While there are rarely restrictions on the type or quality of clothing, beyond maintenance of public decency (covering parts of the body, depending upon the jurisdiction; not exhibiting unacceptable wording or images), it is widely forbidden to wear certain types of clothing restricted to specific occupations, specifically the uniforms of organisations such as police and the military.
Many American states in the 20th century prohibited the wearing of KKK hoods, masks, masquerade, or drag; gay men in New York City seized on the exemption for masquerade balls in the 1920s to 1930s to go in drag.
Proscription or requirement of native dress
Sumptuary laws have also been used to control populations by prohibiting the wearing of native dress and hairstyles, along with the proscription of other cultural customs. Sir John Perrot, Lord Deputy of Ireland under Elizabeth I, banned the wearing of traditional woolen mantles, "open smocks" with "great sleeves", and native headdresses, requiring the people to dress in "civil garments" in the English style.
In a similar manner, the Dress Act of 1746, part of the Act of Proscription issued under King George II of Great Britain following the Jacobite risings, made wearing Scottish Highland dress including tartans and kilts illegal in Scotland for anyone not in the British military. The Act was repealed in 1782, having been largely successful, and a few decades later, "romantic" Highland dress was enthusiastically adopted by George IV on a Walter Scott-inspired visit to Scotland in 1822.
In Bhutan, the wearing of traditional dress (which also has an ethnic connotation) in certain places, such as when visiting government offices, was made compulsory in 1989 under the driglam namzha laws. Part of the traditional dress includes the kabney, a long scarf whose coloring is regulated.
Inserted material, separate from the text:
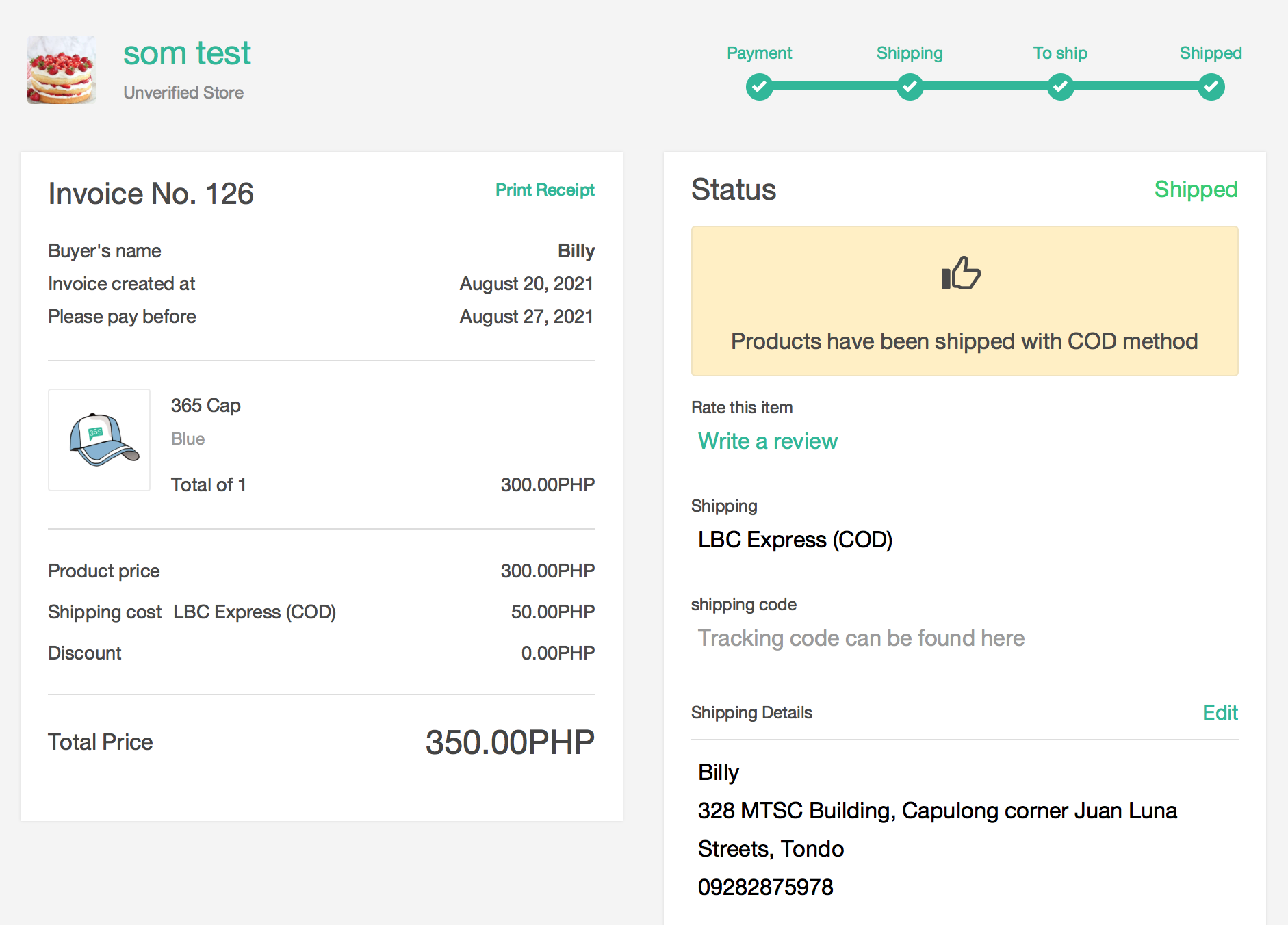Click the Tracking code placeholder text

(861, 638)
Only the King of Bhutan and Chief Abbot may don the saffron scarf, with various other colors reserved for government and religious officers, and white available for common people.
Pejorative uses of the term sumptuary law
The term sumptuary law has been used as a pejorative term to describe any governmental control of consumption, whether based on moral, religious, health, or public safety concerns. American Judge Thomas M. Cooley generally described their modern form as laws that "substitute the legislative judgment for that of the proprietor, regarding the manner in which he should use and employ his property." Policies to which the term has been critically applied include alcohol prohibition, drug prohibition, smoking bans, and restrictions on dog fighting.
As early as 1860, Anthony Trollope, writing about his experiences in Maine under the state's prohibition law, stated, "This law (prohibition), like all sumptuary laws, must fail." In 1918, William Howard Taft decried prohibition in the United States as a bad sumptuary law, stating that one of his reasons for opposing prohibition was his belief that "sumptuary laws are matters for parochial adjustment." Taft later repeated this concern. The Indiana Supreme Court also discussed alcohol prohibition as a sumptuary law in its 1855 decision Herman v. State. During state conventions on the ratification of the 21st Amendment in 1933, numerous delegates throughout the United States decried prohibition as having been an improper sumptuary law that never should have been included in the Constitution of the United States.
In 1971, a United States federal study stated that federal laws on alcohol include "sumptuary laws which are directed at the purchaser", including, "Sales are not permitted to minors or intoxicated persons. Credit is often prohibited on liquor sales as well. Criminal penalties may be imposed for driving under the influence of alcohol as well as for drunken behavior."
When the U.S. State of Washington considered cannabis decriminalization in two initiatives, 229 and 248, the initiatives' language stated, "Cannabis prohibition is a sumptuary law of a nature repugnant to our Constitution's framers."